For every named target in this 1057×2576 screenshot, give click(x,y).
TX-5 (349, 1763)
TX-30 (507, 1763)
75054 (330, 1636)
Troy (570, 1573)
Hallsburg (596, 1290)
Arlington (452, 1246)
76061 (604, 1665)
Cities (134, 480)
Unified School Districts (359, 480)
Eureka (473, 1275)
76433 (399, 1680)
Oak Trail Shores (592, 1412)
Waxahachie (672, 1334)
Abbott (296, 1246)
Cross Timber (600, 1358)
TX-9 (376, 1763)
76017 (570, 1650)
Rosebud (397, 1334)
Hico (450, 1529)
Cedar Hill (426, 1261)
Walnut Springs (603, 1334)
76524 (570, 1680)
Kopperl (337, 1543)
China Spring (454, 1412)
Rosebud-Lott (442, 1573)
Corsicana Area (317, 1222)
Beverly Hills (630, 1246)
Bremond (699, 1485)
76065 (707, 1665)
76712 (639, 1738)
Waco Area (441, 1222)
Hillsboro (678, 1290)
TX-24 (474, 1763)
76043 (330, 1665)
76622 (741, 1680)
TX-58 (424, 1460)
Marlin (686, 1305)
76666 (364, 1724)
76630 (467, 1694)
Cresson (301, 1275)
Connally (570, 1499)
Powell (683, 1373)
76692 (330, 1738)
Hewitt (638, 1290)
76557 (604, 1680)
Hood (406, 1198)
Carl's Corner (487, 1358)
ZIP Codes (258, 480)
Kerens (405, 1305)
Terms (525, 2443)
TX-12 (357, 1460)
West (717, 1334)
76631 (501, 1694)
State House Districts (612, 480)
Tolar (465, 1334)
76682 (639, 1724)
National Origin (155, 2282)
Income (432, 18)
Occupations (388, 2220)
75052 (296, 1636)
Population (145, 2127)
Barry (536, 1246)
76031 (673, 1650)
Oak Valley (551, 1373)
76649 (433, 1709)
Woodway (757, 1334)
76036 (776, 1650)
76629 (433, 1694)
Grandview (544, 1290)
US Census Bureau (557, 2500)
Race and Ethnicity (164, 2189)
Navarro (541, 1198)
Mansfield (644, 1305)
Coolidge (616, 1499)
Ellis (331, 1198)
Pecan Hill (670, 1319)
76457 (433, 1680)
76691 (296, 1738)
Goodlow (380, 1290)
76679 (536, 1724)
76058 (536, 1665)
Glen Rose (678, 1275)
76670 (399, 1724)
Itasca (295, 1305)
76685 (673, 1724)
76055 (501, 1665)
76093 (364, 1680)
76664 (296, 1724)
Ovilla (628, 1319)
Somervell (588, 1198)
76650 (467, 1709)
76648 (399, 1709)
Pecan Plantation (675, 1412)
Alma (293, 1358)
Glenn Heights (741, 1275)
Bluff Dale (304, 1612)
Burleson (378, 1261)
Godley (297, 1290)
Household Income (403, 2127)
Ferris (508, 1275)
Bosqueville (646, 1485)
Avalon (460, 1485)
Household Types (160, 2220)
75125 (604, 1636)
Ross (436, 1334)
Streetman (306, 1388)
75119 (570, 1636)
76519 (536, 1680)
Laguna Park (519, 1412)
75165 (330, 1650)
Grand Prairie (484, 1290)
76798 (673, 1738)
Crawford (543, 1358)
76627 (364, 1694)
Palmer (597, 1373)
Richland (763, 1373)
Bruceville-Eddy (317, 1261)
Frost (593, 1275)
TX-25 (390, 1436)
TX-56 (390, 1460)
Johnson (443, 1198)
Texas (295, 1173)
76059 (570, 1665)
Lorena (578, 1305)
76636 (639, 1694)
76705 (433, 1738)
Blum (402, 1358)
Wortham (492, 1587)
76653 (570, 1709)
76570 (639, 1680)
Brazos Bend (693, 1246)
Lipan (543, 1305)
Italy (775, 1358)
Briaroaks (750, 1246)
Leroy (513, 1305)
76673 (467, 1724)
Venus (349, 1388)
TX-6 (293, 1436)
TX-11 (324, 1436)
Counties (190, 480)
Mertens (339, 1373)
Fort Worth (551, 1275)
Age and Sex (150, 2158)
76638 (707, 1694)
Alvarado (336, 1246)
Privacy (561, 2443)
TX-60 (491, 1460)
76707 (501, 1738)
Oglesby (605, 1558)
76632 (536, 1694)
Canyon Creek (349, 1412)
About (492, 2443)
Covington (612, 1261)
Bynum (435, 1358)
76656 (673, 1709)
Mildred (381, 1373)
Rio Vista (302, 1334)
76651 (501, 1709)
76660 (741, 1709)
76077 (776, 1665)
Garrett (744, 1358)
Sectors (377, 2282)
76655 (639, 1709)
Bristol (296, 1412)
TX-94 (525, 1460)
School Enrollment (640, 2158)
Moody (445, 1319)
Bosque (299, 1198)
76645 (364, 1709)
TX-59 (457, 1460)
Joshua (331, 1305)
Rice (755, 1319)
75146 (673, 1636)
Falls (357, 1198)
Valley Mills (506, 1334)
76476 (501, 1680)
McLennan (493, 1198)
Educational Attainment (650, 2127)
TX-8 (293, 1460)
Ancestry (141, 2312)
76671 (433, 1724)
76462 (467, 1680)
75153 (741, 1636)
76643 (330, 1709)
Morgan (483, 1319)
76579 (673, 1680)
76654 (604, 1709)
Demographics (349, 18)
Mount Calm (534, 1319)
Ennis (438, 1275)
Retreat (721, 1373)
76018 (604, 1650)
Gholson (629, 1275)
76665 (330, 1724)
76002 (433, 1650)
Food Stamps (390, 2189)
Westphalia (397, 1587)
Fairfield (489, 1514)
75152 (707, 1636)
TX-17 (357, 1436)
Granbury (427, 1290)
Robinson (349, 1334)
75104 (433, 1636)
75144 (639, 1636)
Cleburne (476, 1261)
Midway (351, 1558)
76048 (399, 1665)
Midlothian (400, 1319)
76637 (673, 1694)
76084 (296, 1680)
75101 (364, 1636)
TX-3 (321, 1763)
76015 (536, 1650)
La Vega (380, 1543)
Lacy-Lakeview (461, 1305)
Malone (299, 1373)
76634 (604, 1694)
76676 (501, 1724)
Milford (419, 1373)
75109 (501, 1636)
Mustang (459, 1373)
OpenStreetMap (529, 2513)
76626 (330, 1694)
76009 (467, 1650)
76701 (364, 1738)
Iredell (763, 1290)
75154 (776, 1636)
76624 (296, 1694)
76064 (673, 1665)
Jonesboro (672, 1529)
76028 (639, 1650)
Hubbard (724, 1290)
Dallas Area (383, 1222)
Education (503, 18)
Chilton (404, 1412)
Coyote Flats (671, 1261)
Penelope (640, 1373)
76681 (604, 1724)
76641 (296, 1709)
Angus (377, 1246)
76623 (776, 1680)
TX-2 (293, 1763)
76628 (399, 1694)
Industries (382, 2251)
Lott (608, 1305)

## What is required
Could you express these lines as a numbered list, with blank lines left out?

## Answer below
1. For every named target in this 1057×2576 screenshot, give click(x,y).
2. TX-5 (349, 1763)
3. TX-30 (507, 1763)
4. 75054 (330, 1636)
5. Troy (570, 1573)
6. Hallsburg (596, 1290)
7. Arlington (452, 1246)
8. 76061 (604, 1665)
9. Cities (134, 480)
10. Unified School Districts (359, 480)
11. Eureka (473, 1275)
12. 76433 (399, 1680)
13. Oak Trail Shores (592, 1412)
14. Waxahachie (672, 1334)
15. Abbott (296, 1246)
16. Cross Timber (600, 1358)
17. TX-9 (376, 1763)
18. 76017 (570, 1650)
19. Rosebud (397, 1334)
20. Hico (450, 1529)
21. Cedar Hill (426, 1261)
22. Walnut Springs (603, 1334)
23. 76524 (570, 1680)
24. Kopperl (337, 1543)
25. China Spring (454, 1412)
26. Rosebud-Lott (442, 1573)
27. Corsicana Area (317, 1222)
28. Beverly Hills (630, 1246)
29. Bremond (699, 1485)
30. 76065 (707, 1665)
31. 76712 (639, 1738)
32. Waco Area (441, 1222)
33. Hillsboro (678, 1290)
34. TX-24 (474, 1763)
35. 76043 (330, 1665)
36. 76622 (741, 1680)
37. TX-58 (424, 1460)
38. Marlin (686, 1305)
39. 76666 (364, 1724)
40. 76630 (467, 1694)
41. Cresson (301, 1275)
42. Connally (570, 1499)
43. Powell (683, 1373)
44. 76692 (330, 1738)
45. Hewitt (638, 1290)
46. 76557 (604, 1680)
47. Hood (406, 1198)
48. Carl's Corner (487, 1358)
49. ZIP Codes (258, 480)
50. Kerens (405, 1305)
51. Terms (525, 2443)
52. TX-12 (357, 1460)
53. West (717, 1334)
54. 76631 (501, 1694)
55. State House Districts (612, 480)
56. Tolar (465, 1334)
57. 76682 (639, 1724)
58. National Origin (155, 2282)
59. Income (432, 18)
60. Occupations (388, 2220)
61. 75052 (296, 1636)
62. Population (145, 2127)
63. Barry (536, 1246)
64. 76031 (673, 1650)
65. Oak Valley (551, 1373)
66. 76649 (433, 1709)
67. Woodway (757, 1334)
68. 76036 (776, 1650)
69. 76629 (433, 1694)
70. Grandview (544, 1290)
71. US Census Bureau (557, 2500)
72. Race and Ethnicity (164, 2189)
73. Navarro (541, 1198)
74. Mansfield (644, 1305)
75. Coolidge (616, 1499)
76. Ellis (331, 1198)
77. Pecan Hill (670, 1319)
78. 76457 (433, 1680)
79. 76691 (296, 1738)
80. Goodlow (380, 1290)
81. 76679 (536, 1724)
82. 76058 (536, 1665)
83. Glen Rose (678, 1275)
84. 76670 (399, 1724)
85. Itasca (295, 1305)
86. 76685 (673, 1724)
87. 76055 (501, 1665)
88. 76093 (364, 1680)
89. 76664 (296, 1724)
90. Ovilla (628, 1319)
91. Somervell (588, 1198)
92. 76650 (467, 1709)
93. 76648 (399, 1709)
94. Pecan Plantation (675, 1412)
95. Alma (293, 1358)
96. Glenn Heights (741, 1275)
97. Bluff Dale (304, 1612)
98. Burleson (378, 1261)
99. Godley (297, 1290)
100. Household Income (403, 2127)
101. Ferris (508, 1275)
102. Bosqueville (646, 1485)
103. Avalon (460, 1485)
104. Household Types (160, 2220)
105. 75125 (604, 1636)
106. Ross (436, 1334)
107. Streetman (306, 1388)
108. 75119 (570, 1636)
109. 76519 (536, 1680)
110. Laguna Park (519, 1412)
111. 75165 (330, 1650)
112. Grand Prairie (484, 1290)
113. 76798 (673, 1738)
114. Crawford (543, 1358)
115. 76627 (364, 1694)
116. Palmer (597, 1373)
117. Richland (763, 1373)
118. Bruceville-Eddy (317, 1261)
119. Frost (593, 1275)
120. TX-25 (390, 1436)
121. TX-56 (390, 1460)
122. Johnson (443, 1198)
123. Texas (295, 1173)
124. 76059 (570, 1665)
125. Lorena (578, 1305)
126. 76636 (639, 1694)
127. 76705 (433, 1738)
128. Blum (402, 1358)
129. Wortham (492, 1587)
130. 76653 (570, 1709)
131. 76570 (639, 1680)
132. Brazos Bend (693, 1246)
133. Lipan (543, 1305)
134. Italy (775, 1358)
135. Briaroaks (750, 1246)
136. Leroy (513, 1305)
137. 76673 (467, 1724)
138. Venus (349, 1388)
139. TX-6 (293, 1436)
140. TX-11 (324, 1436)
141. Counties (190, 480)
142. Mertens (339, 1373)
143. Fort Worth (551, 1275)
144. Age and Sex (150, 2158)
145. 76638 (707, 1694)
146. Alvarado (336, 1246)
147. Privacy (561, 2443)
148. TX-60 (491, 1460)
149. 76707 (501, 1738)
150. Oglesby (605, 1558)
151. 76632 (536, 1694)
152. Canyon Creek (349, 1412)
153. About (492, 2443)
154. Covington (612, 1261)
155. Bynum (435, 1358)
156. 76656 (673, 1709)
157. Mildred (381, 1373)
158. Rio Vista (302, 1334)
159. 76651 (501, 1709)
160. 76660 (741, 1709)
161. 76077 (776, 1665)
162. Garrett (744, 1358)
163. Sectors (377, 2282)
164. 76655 (639, 1709)
165. Bristol (296, 1412)
166. TX-94 (525, 1460)
167. School Enrollment (640, 2158)
168. Moody (445, 1319)
169. Bosque (299, 1198)
170. 76645 (364, 1709)
171. TX-59 (457, 1460)
172. Joshua (331, 1305)
173. Rice (755, 1319)
174. 75146 (673, 1636)
175. Falls (357, 1198)
176. Valley Mills (506, 1334)
177. 76476 (501, 1680)
178. McLennan (493, 1198)
179. Educational Attainment (650, 2127)
180. TX-8 (293, 1460)
181. Ancestry (141, 2312)
182. 76671 (433, 1724)
183. 76462 (467, 1680)
184. 75153 (741, 1636)
185. 76643 (330, 1709)
186. Morgan (483, 1319)
187. 76579 (673, 1680)
188. 76654 (604, 1709)
189. Demographics (349, 18)
190. Mount Calm (534, 1319)
191. Ennis (438, 1275)
192. Retreat (721, 1373)
193. 76018 (604, 1650)
194. Gholson (629, 1275)
195. 76665 (330, 1724)
196. 76002 (433, 1650)
197. Food Stamps (390, 2189)
198. Westphalia (397, 1587)
199. Fairfield (489, 1514)
200. 75152 (707, 1636)
201. TX-17 (357, 1436)
202. Granbury (427, 1290)
203. Robinson (349, 1334)
204. 75104 (433, 1636)
205. 75144 (639, 1636)
206. Cleburne (476, 1261)
207. Midway (351, 1558)
208. 76048 (399, 1665)
209. Midlothian (400, 1319)
210. 76637 (673, 1694)
211. 76084 (296, 1680)
212. 75101 (364, 1636)
213. TX-3 (321, 1763)
214. 76015 (536, 1650)
215. La Vega (380, 1543)
216. Lacy-Lakeview (461, 1305)
217. Malone (299, 1373)
218. 76634 (604, 1694)
219. 76676 (501, 1724)
220. Milford (419, 1373)
221. 75109 (501, 1636)
222. Mustang (459, 1373)
223. OpenStreetMap (529, 2513)
224. 76626 (330, 1694)
225. 76009 (467, 1650)
226. 76701 (364, 1738)
227. Iredell (763, 1290)
228. 75154 (776, 1636)
229. 76624 (296, 1694)
230. 76064 (673, 1665)
231. Jonesboro (672, 1529)
232. 76028 (639, 1650)
233. Hubbard (724, 1290)
234. Dallas Area (383, 1222)
235. Education (503, 18)
236. Chilton (404, 1412)
237. Coyote Flats (671, 1261)
238. Penelope (640, 1373)
239. 76681 (604, 1724)
240. 76641 (296, 1709)
241. Angus (377, 1246)
242. 76623 (776, 1680)
243. TX-2 (293, 1763)
244. 76628 (399, 1694)
245. Industries (382, 2251)
246. Lott (608, 1305)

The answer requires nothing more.